My pencil worked methodically while a memory tugged at my heart.  I remember performing at a music recital at the tender age of seven.  I felt like a princess, wearing a long pink gown with white polka dots, which my grandmother had sewn for me for the special event.  My long, brown hair was brushed straight and flat, held back with a white velvet headband.  Still, I was nervous about performing because it was my first judged event.  I recognized my name on the loud speaker, summoning me to the stage.  I promptly took my seat at the Steinway piano, noting that the bench was too high and my feet did not reach the pedals near the floor.  I had never touched the elegant keys of a Steinway before, and it was much grander than the small upright piano back home.  I do not remember breathing as my fingers rushed through the musical piece, but somehow I finished the entire score without passing out.

 Afterwards, each music student was called to the head table, where judges delivered individual oral and written evaluations. 

“Your counting was off and you seemed to completely ignore the dynamics of the music, but you played fairly well overall,” one judge said.

 “Did I win a medal?” I asked sheepishly.

“No, but you have a nice touch with the music,” he complimented me.

“A nice touch.”   I beamed happily, although I had no clue of what the judge was saying.

But that memory was outmatched by what was to follow several decades later.

When my grandmother was diagnosed with cancer, my husband and I moved in to care for her.  I cooked her meals and tended her rose garden for her when she became bedridden.  In the mornings, I lovingly bathed her, remembering childhood times when she cared for me so tenderly.  After the bath ritual, I squeezed out a generous amount of aloe lotion, rubbing her sore back, her shoulders, her arms and feet.  “You have such a nice touch,” Granny murmured as I worked the soreness out of her weary muscles, her frustration at being dependent after so many years of independence laced every word.  The hospicee nurses praised my grandmother every time they visited her in her home.  They assured her that she had the softest and prettiest feet of all their patients. 

Hours before she died, I sat by her bedside, holding her hand.  She had slipped into a coma during the night and was far beyond my reach.  I did not know if she could hear the encouraging words I whispered to her, but I stroked her head softly, searching for assurances that she was not experiencing any pain.  I stayed there, praying that she still thought my touch was nice and somewhat of a comfort.  Despite the overwhelming grief that engulfed me soon afterward, it did not escape my notice that being there for her was the greatest thing I had ever done in my life.

I still missed her.  The five years since her death had not weakened the impact of the loss of her and her beloved rose garden in my life. “So, what are you sketching?”
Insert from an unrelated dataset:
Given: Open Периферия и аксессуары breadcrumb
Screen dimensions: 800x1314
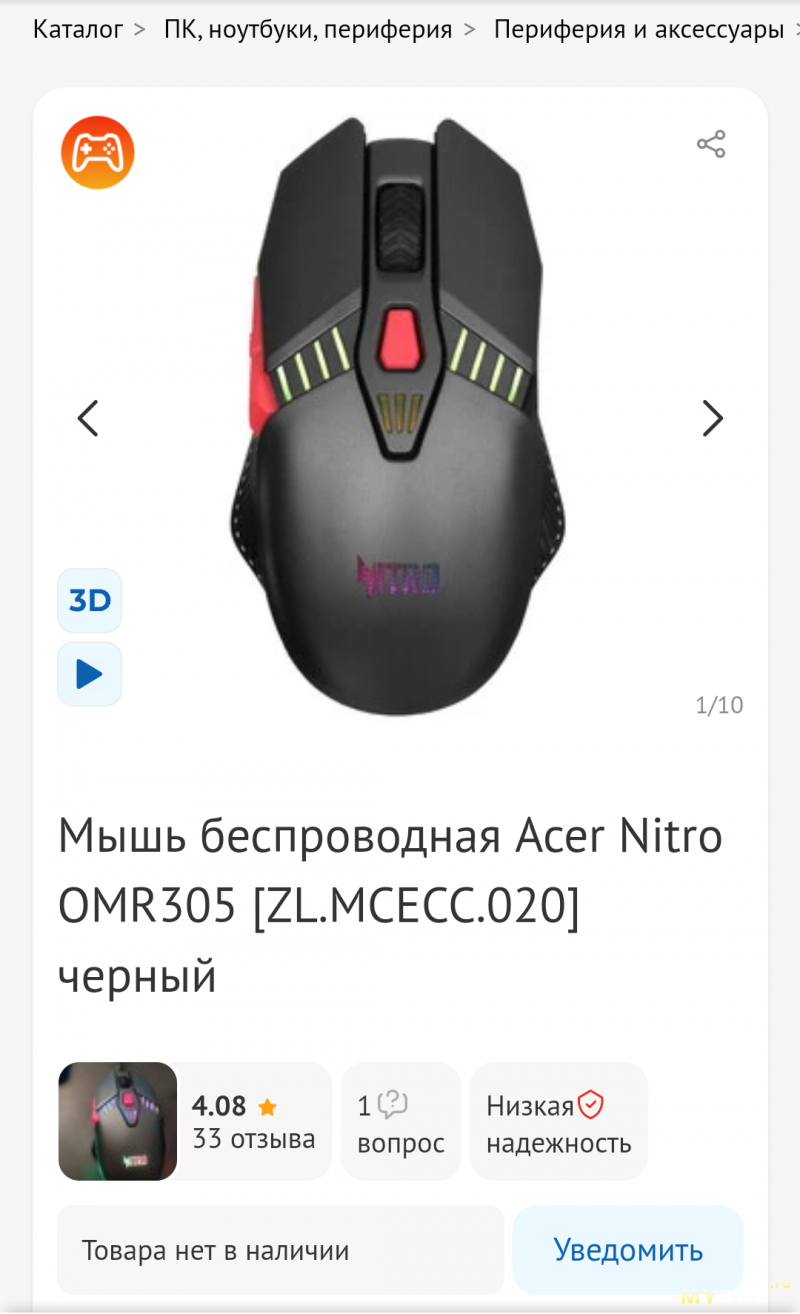Looking at the screenshot, I should (x=639, y=29).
Some strangers had wandered into my wilderness area.  I pointed to a tangle of cactus with dried-up flowers and a petrified mesquite stump.  A chameleon hopped on one of the broad leaves and I instantly sketched him into my composition, amazed at how quickly my pencil filled in the details in front of me while my mind had escaped to moments deep in the past. 
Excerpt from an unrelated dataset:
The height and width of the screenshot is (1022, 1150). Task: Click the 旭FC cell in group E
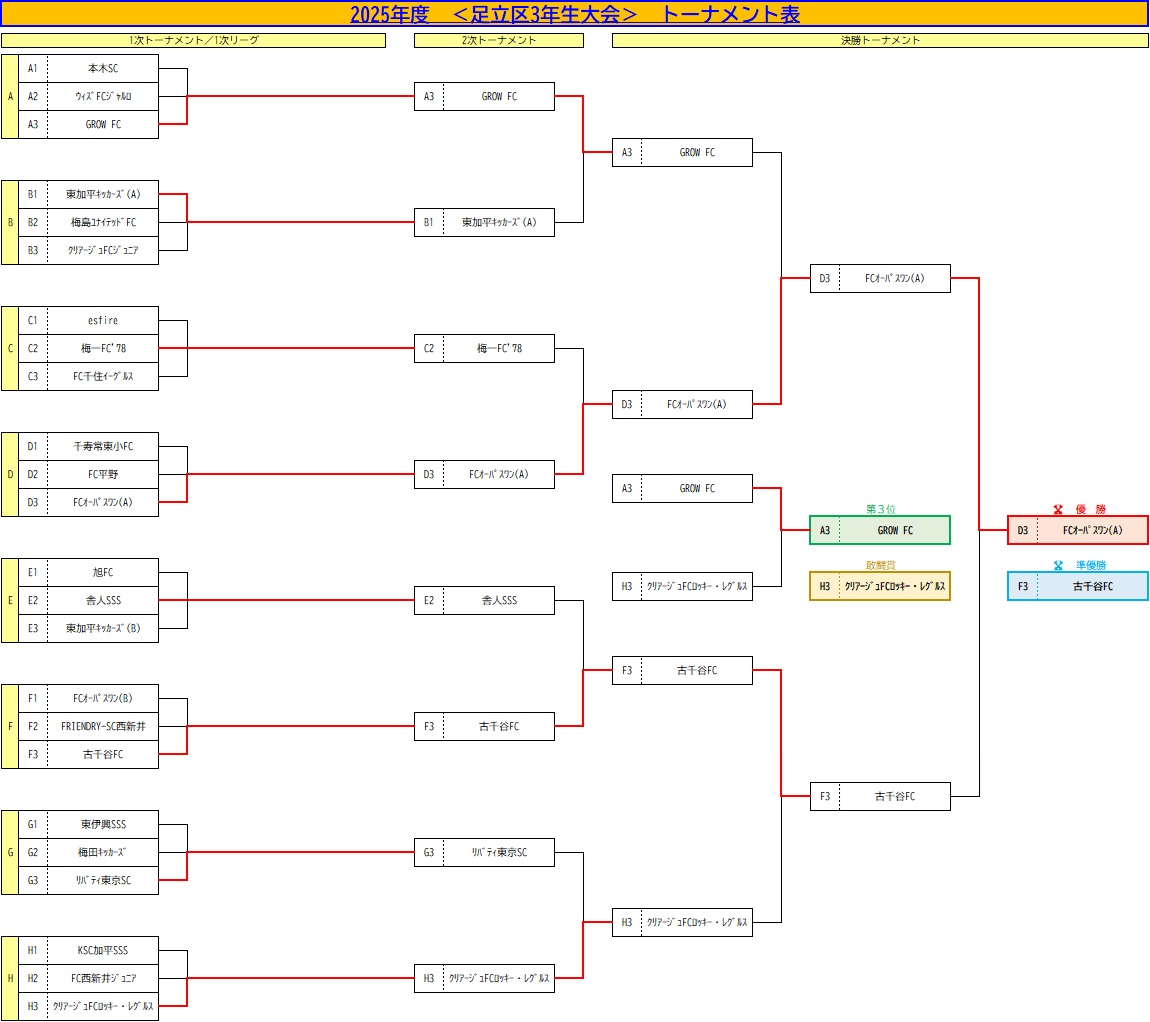(x=102, y=573)
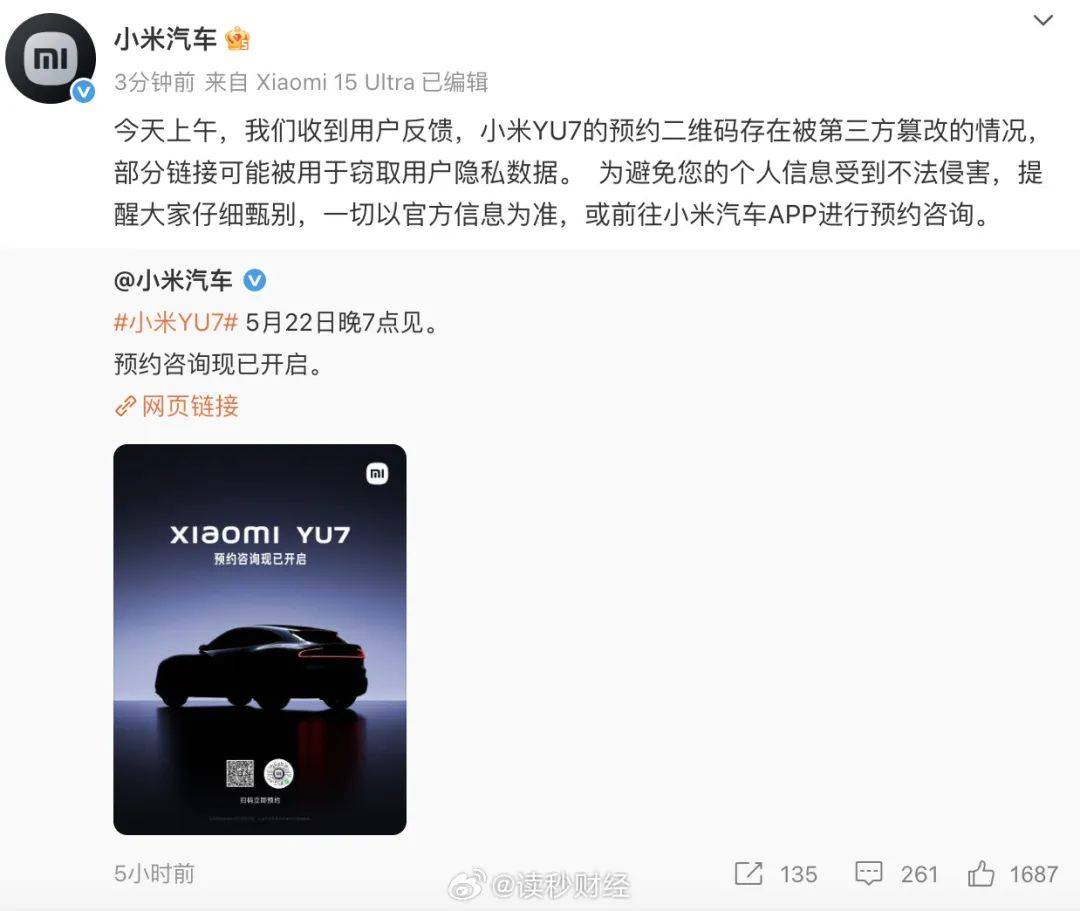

“Now, why would you choose to sketch something so harsh when there is so much beauty all around you?” the stranger’s wife frowned as she noted the uninviting, serrated leaves and the dead flowers.  The muted olive and umber colors of the jagged landscape were highlighted once in a while by sporadic flashes from the sun, illuminating a small area in spring green before fading into a memory. 

“It’s an aloe plant,” I mentioned, swallowing hard.  “It’s used for healing.”

“I’m not sure why anyone would spend hours dwelling on such an ugly thing,” the stranger shook his head.  “But it is a good likeness, and you seem to have a nice touch.”